Links: Research Paper, Github


Can you imagine a machine writing an app for you, just by telling it what you want?

As futuristic as this scenario sounds, it’s actually here today.

Salesforce AI Research outlines conversational AI programming as a new paradigm that’s making this vision a reality, thanks to an AI system that writes software with you, in a conversation.

Introducing CodeGen: Turning Prompts Into Programs

The first step towards this vision is now here in the form of our large-scale language model, CodeGen, which turns simple English prompts into executable code. You don’t write any code yourself; instead, you describe what the code should do, in natural language -- and the machine writes it for you.

For a quick look at how it works, let’s ask CodeGen to solve the two-sum problem: find two integers in a list that add up to a certain number.

To begin, we simply prompt the model, in plain English, to solve the two-sum problem. As you can see in the brief video below, our CodeGen model generates functioning code that solves the problem correctly.


Some Quick Background: Terms, Definitions, Concepts

Before proceeding further, let’s define some of the terms and ideas used in this blog:

Programming or Coding: A multi-step process designed to get a machine to achieve a goal:

  • Translate a problem into a series of steps that solve it (the algorithm)
  • Translate that algorithm into a computer language (the program)
  • Run that program to see if it works (the test)
  • Find out which parts of the program did not work properly (debugging)
  • Revise the program (adjust for errors) and run it again (re-test)
  • Continue the run-debug-revise cycle until the program works (a working program runs successfully and solves the problem).

Conversational AI: Technologies enabling natural interactions between a human and a computer, via a conversation conducted in the human's native language.

  • Chatbots, voice assistants, and virtual agents are examples of conversational AI.

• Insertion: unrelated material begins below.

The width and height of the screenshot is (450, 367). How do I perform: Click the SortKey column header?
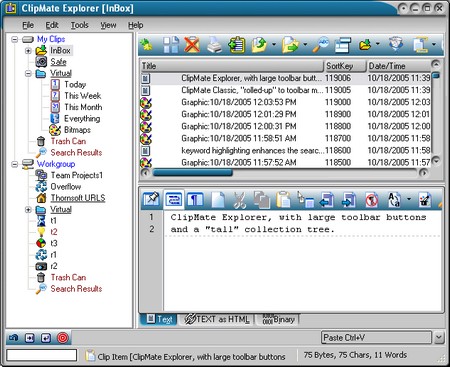pos(345,66)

Types of Computer Programming

While software engineering concepts and methodologies have evolved over the past few decades (programming languages, web services, cloud computing, and so forth), the classical paradigm in which one writes the code (the underlying building block of software) has remained mostly untouched for decades. Since our research proposes a new way to do programming, it’s instructive to see how it compares to other means of doing programming:

  • Classical programming: Traditionally, a programmer factorizes a problem into smaller sub-problems, defines a requirement, then drafts a piece of code, which then is revised until it solves the given problem.
    • In 1945, this is how the first programmable machine, the ENIAC, was programmed using plugboard wiring.
    • Today, this is how programs are written using formal languages with higher abstraction such as C, Python, or Java.
    • The classical, fundamental paradigm of specifying a problem in natural language and iteratively refining a solution in a formal or programming language until the specification is satisfied remains the predominant method of programming today.
  • Automatic programming: Humans write code at a high level of abstraction, and a method is then used to auto-generate a computer program from the higher-level language.
    • Most of today’s popular computer languages are like this; coders write in a higher-level language, and a compiler generates low-level code; this saves time and effort, since we humans don't have to worry about all the low-level details.
  • Interactive programming: Coding a program (or parts of a program) on-the-fly, while that program is running.
  • Conversational AI programming: The advent of machine learning urges us to rethink the classical paradigm. Instead of a human doing the programming, can a machine learn to program itself, with the human providing high-level guidance? Can human and machine establish an interactive discourse to write a program? The answer, as our research reveals, is a resounding Yes.
    • Since it combines conversational AI (interactive human-to-machine dialogue) and automatic programming (the system automatically creates the program based on a higher-level language: your conversation!), we call what CodeGen does conversational AI programming.

A Different Kind of Coding Problem: (Learning a New Language) = [Barrier]

Up till now, we have had two ways to get computers to do useful work:

  • use pre-existing computer programs that do what you want the machine to do
  • write a new program to do it.

Option 1 is great, when the computer programs you need are available.

But Option 2 has a built-in barrier: if the type of program you need does not exist, the task of creating new programs has always been limited to those who can speak the computer’s language; you must learn at least one programming language and apply that knowledge to write programs. In other words, to get new programs, you have to know how to translate what you want to do into computerese, so the computer will understand what you want it to do. This bottleneck applies not only to situations where you want to create a program for yourself, but also when you want to create programs for others - in coding jobs, for instance.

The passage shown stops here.